在庫不足を抑制する手段として、在庫状況をリアルタイムで計算するサービスがデジタル ノートブックに組み込まれています。さらに、このシステムを使って店舗とオンライン ストアの在庫状況を照会することで、欠品にすばやく対応し、再補充を的確に管理できます。
Mondial Tissus では、この新しいアーキテクチャによって柔軟で俊敏なインフラストラクチャを構築したことで、管理ソリューションを確立しただけでなく、サプライチェーン最適化を可能にする進化を遂げることができました。Blanc 氏は、特にリアルタイム在庫管理ソリューションとして活用することで、InterSystems IRIS データ プラットフォームの効率性が発揮されると述べています。
毎回の注文は 1 つのリクエストとして管理され、このリクエストが在庫状況をリアルタイムに計算することで、店頭の顧客とオンラインの顧客がまったく同じ時間に同じ生地を購入できます。デジタル ノートブックを導入し在庫のリアルタイム監視を運用するようになってから、店頭販売とオンライン販売が競合するケースは減少しています。
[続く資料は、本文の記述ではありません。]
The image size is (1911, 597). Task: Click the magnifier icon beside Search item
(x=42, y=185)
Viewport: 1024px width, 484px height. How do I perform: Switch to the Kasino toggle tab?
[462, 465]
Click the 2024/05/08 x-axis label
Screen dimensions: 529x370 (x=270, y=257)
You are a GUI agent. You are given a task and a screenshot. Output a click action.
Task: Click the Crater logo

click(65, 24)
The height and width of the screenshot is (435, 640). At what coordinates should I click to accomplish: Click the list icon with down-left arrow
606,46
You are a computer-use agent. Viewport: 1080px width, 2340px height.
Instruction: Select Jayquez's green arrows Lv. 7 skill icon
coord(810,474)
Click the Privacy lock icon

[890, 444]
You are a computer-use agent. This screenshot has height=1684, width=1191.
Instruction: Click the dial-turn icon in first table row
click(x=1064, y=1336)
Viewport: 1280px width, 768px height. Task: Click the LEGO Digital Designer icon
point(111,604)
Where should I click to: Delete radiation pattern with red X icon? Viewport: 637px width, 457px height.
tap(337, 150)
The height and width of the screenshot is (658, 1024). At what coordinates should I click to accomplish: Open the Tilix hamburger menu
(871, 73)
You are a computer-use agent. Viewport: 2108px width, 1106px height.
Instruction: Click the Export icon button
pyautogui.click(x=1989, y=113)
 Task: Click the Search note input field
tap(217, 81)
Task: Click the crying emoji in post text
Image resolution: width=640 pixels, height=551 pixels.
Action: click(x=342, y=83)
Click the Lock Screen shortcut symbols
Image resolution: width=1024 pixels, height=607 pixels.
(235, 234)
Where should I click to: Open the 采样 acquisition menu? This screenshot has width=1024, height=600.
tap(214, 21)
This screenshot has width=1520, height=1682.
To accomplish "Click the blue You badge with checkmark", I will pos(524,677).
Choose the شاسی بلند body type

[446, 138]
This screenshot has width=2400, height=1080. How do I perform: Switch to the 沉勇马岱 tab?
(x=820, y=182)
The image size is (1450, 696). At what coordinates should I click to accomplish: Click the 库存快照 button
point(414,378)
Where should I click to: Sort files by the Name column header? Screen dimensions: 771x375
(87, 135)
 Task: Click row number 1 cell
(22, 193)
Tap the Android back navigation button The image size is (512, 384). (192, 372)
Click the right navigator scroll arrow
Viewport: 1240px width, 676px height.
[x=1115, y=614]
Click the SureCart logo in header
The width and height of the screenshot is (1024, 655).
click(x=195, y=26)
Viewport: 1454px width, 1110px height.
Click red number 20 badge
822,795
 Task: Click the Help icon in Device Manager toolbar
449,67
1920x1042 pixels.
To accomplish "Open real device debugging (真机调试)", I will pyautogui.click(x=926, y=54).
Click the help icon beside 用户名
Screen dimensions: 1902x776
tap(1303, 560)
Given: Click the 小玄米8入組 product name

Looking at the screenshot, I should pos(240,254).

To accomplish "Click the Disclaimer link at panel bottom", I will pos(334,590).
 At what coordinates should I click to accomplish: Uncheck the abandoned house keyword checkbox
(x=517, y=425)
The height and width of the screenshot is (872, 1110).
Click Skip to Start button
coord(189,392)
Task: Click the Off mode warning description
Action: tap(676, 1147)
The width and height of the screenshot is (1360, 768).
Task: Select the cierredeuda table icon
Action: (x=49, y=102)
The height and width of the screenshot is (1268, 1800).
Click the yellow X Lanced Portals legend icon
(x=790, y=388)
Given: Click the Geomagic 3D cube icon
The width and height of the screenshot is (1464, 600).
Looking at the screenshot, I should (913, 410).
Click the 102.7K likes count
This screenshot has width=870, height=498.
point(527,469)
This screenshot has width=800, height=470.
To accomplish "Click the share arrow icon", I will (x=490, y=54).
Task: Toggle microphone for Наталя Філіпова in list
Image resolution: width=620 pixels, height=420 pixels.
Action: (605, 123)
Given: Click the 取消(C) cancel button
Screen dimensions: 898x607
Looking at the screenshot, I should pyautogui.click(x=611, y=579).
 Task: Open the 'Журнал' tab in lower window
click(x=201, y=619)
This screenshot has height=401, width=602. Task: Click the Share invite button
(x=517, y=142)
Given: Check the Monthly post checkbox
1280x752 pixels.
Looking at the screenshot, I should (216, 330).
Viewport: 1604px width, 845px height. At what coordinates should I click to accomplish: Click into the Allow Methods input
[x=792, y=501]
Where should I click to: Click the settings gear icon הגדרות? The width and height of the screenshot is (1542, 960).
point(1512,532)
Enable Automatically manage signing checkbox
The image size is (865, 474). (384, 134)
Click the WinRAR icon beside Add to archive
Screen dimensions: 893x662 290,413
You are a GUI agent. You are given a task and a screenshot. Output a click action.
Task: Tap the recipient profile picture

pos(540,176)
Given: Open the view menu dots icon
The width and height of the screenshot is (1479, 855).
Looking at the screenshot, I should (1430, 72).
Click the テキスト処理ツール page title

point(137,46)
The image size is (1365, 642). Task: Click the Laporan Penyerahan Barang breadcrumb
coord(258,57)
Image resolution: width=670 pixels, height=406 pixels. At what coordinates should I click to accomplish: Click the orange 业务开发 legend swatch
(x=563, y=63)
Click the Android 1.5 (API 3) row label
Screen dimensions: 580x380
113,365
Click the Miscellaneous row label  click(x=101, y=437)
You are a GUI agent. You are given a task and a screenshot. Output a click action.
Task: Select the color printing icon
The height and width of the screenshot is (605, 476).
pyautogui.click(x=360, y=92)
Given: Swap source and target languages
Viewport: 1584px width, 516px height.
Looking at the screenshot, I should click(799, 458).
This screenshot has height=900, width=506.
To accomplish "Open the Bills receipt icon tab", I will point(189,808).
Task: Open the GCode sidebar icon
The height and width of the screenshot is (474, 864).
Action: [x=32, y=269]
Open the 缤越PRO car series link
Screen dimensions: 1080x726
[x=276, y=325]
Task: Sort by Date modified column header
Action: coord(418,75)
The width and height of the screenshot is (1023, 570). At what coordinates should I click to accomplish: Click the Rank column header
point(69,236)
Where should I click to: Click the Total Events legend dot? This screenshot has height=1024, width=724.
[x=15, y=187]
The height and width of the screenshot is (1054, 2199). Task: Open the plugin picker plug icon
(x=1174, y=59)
Blanc 氏は、「これはブランド イメージの観点からも大切なことです。売り切れた商品をいつまでも表示していることで、お客様に騙しているような印象を与えてしまいますが、そういったことがなくなるからです」と述べています。
将来を見据えたデジタル トランスフォーメーション
Mondial Tissus は、インターシステムズとの連携を通して、最先端のブランド イメージの構築、顧客体験の向上、完全な在庫管理という 3 つの重点目標を明確に定めることができました。さらに、この 3 つの目標が非常に密接に関連していたことから、強力な性能、簡単な導入作業、リアルタイム管理、自律性、費用対効果という条件を満たすデータ管理プラットフォーム活用の必要性にも気付かされたのです。
実際 InterSystems IRIS は、サポートをほぼ必要とすることなく独立して稼働しています。
「人員が潤沢でなく、店舗での IT サポート要員がいないことも、このアーキテクチャを選択した理由の 1 つです。このアーキテクチャなら、Web サービスの導入や更新などの作業をすべてリモートから行えますから」と Blanc 氏は語ります。
さらに Blanc 氏は次のように述べています。「InterSystems IRIS は管理をまったく必要としません。98 件のリモート データベースを管理する IT 部門にメンバーが 4 人しかいない私たちにとって、このことは非常に大きな意味があります。私たちは店舗に IT スペシャリストを置かず、本社にはたった 1 人のデータベース アナリストさえいません。InterSystems IRIS があれば、その必要がないのです。」
Mondial Tissus は、今回のデジタル トランスフォーメーションを通して最先端のブランド イメージを確立しただけでなく、新たな顧客サービス向上の手段を提供したことで従業員の満足度も高めることができました。販売プロセスをスムーズに進めるためのあらゆる情報をデジタル ノートブックから入手できるので、従業員は自らの専門知識を発揮することに 100% 専念できるようになったのです。
新たな開発マイルストーンをクリアした Mondial Tissus は、ほぼ 100% のデジタル化を達成した環境で、新たな成長に向け万全の体制を整えています。